Records provided below:
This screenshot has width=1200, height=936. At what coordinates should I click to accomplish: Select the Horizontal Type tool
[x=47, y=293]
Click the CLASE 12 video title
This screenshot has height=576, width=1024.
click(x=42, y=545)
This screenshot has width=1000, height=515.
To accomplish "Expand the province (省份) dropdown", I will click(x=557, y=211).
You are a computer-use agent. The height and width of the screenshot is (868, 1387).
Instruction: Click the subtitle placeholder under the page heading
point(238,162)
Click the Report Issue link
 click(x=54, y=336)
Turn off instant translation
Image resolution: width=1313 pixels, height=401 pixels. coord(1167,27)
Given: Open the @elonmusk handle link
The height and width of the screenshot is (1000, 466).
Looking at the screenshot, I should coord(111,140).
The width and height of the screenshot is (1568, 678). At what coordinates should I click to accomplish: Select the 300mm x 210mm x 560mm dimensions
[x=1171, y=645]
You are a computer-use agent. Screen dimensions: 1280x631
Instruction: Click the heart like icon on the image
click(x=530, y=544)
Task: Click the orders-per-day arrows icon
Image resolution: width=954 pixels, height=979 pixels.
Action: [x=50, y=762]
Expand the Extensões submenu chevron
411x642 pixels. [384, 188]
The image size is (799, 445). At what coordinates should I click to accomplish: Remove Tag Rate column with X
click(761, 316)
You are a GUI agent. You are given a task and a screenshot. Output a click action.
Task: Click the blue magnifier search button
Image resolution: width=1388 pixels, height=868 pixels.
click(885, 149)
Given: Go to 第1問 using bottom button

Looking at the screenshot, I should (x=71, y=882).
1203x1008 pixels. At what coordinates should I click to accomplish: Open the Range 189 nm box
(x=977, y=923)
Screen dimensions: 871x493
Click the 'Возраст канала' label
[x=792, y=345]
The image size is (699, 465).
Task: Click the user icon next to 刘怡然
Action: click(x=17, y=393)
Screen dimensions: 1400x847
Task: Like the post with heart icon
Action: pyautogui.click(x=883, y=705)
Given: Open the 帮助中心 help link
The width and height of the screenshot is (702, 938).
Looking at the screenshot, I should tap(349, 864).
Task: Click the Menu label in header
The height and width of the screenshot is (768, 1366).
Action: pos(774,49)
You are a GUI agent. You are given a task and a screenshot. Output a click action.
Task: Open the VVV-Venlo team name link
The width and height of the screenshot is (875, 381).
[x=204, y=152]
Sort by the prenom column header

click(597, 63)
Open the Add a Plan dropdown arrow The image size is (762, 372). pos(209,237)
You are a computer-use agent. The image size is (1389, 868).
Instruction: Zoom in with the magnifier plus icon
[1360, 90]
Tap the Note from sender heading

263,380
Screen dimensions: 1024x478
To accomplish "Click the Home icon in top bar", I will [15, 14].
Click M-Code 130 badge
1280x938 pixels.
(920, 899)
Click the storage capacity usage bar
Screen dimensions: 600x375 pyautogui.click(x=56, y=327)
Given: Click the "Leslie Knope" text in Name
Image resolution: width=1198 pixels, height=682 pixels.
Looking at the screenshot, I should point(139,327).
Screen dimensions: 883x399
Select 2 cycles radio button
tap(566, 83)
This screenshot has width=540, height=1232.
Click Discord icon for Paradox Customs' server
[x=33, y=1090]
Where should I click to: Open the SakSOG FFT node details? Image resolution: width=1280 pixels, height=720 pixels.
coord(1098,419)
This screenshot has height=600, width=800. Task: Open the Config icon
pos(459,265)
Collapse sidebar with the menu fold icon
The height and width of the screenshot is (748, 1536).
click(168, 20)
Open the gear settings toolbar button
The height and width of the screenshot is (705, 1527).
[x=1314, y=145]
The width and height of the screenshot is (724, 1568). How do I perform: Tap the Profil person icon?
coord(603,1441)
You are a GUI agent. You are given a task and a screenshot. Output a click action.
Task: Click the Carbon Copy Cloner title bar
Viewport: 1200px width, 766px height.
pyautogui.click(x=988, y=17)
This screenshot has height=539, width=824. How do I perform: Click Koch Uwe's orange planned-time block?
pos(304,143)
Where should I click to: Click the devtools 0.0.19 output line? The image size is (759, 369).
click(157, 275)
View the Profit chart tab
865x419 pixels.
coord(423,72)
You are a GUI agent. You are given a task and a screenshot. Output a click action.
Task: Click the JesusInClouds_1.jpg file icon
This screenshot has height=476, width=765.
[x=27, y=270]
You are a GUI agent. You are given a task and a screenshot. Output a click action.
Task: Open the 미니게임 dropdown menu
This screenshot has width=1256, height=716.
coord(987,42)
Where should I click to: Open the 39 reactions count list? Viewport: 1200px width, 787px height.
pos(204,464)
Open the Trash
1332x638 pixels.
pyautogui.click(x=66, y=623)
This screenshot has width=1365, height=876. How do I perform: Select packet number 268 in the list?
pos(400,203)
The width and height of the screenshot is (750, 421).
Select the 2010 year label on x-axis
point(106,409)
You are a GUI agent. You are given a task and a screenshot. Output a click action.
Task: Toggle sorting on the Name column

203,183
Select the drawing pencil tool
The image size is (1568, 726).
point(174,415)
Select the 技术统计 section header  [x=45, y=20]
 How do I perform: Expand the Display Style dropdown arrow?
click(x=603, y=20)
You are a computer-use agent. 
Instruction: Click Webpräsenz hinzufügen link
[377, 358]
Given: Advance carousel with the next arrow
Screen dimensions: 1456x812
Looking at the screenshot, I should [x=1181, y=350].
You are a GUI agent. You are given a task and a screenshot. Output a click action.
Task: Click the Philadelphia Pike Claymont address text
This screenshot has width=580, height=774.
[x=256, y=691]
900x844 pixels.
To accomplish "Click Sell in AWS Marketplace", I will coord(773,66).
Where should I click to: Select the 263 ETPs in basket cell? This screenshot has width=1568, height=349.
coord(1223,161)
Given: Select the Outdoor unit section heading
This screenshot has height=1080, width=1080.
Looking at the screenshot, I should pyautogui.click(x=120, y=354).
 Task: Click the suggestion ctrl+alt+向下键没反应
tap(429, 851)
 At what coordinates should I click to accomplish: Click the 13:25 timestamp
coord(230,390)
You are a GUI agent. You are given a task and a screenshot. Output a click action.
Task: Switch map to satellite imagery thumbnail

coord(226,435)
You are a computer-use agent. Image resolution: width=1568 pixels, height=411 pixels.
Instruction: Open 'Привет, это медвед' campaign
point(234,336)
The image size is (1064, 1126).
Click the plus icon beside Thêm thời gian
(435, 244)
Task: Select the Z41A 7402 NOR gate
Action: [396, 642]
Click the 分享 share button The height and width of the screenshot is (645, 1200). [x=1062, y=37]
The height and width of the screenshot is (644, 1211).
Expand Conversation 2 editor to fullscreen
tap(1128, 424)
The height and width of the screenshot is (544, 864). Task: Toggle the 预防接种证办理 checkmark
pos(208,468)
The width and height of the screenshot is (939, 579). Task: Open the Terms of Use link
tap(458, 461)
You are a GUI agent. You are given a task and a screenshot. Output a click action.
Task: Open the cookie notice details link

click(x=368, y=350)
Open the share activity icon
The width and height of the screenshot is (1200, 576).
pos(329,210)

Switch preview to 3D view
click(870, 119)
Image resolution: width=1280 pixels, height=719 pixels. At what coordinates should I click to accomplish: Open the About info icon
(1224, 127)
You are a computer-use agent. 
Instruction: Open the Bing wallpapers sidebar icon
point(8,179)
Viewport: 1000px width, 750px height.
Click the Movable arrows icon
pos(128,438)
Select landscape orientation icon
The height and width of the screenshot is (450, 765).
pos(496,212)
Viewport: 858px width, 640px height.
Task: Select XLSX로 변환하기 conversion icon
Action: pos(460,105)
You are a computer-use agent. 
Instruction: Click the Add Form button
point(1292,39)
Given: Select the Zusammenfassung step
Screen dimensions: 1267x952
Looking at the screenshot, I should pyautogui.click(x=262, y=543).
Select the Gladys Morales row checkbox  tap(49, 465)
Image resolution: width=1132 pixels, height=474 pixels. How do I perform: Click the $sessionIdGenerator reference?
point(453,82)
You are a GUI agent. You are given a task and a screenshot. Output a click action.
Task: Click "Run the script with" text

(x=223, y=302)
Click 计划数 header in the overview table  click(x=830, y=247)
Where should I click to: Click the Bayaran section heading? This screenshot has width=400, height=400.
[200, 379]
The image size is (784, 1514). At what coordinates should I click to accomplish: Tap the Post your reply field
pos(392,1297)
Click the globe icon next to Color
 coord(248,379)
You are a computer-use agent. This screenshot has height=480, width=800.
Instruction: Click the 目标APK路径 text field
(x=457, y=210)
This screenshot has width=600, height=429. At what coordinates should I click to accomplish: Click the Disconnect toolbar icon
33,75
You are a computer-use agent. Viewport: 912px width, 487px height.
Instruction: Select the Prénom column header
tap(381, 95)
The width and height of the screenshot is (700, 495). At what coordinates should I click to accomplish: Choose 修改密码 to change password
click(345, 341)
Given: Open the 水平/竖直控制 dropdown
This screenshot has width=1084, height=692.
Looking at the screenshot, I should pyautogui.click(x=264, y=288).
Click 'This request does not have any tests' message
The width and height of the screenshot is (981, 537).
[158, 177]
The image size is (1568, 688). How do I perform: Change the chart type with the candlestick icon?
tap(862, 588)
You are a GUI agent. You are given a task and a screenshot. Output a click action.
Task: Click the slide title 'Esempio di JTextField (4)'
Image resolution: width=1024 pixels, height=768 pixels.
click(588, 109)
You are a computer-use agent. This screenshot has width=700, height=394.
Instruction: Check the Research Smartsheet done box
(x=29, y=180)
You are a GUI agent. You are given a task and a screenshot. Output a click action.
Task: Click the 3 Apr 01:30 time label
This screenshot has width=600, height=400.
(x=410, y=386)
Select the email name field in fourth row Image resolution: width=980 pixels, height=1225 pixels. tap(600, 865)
End of Records provided.
> **Exercise goal**: Which of the lines in the data contain the string "computer"? Return each one.

> **Exercise answer**:
You are a computer-use agent. The height and width of the screenshot is (868, 1387).
You are a computer-use agent. Screen dimensions: 1280x631
You are a computer-use agent. The image size is (1389, 868).
You are a computer-use agent. 
You are a computer-use agent. Image resolution: width=1568 pixels, height=411 pixels.
You are a computer-use agent. 
You are a computer-use agent. 
You are a computer-use agent. This screenshot has height=480, width=800.
You are a computer-use agent. Viewport: 912px width, 487px height.
You are a computer-use agent. This screenshot has width=700, height=394.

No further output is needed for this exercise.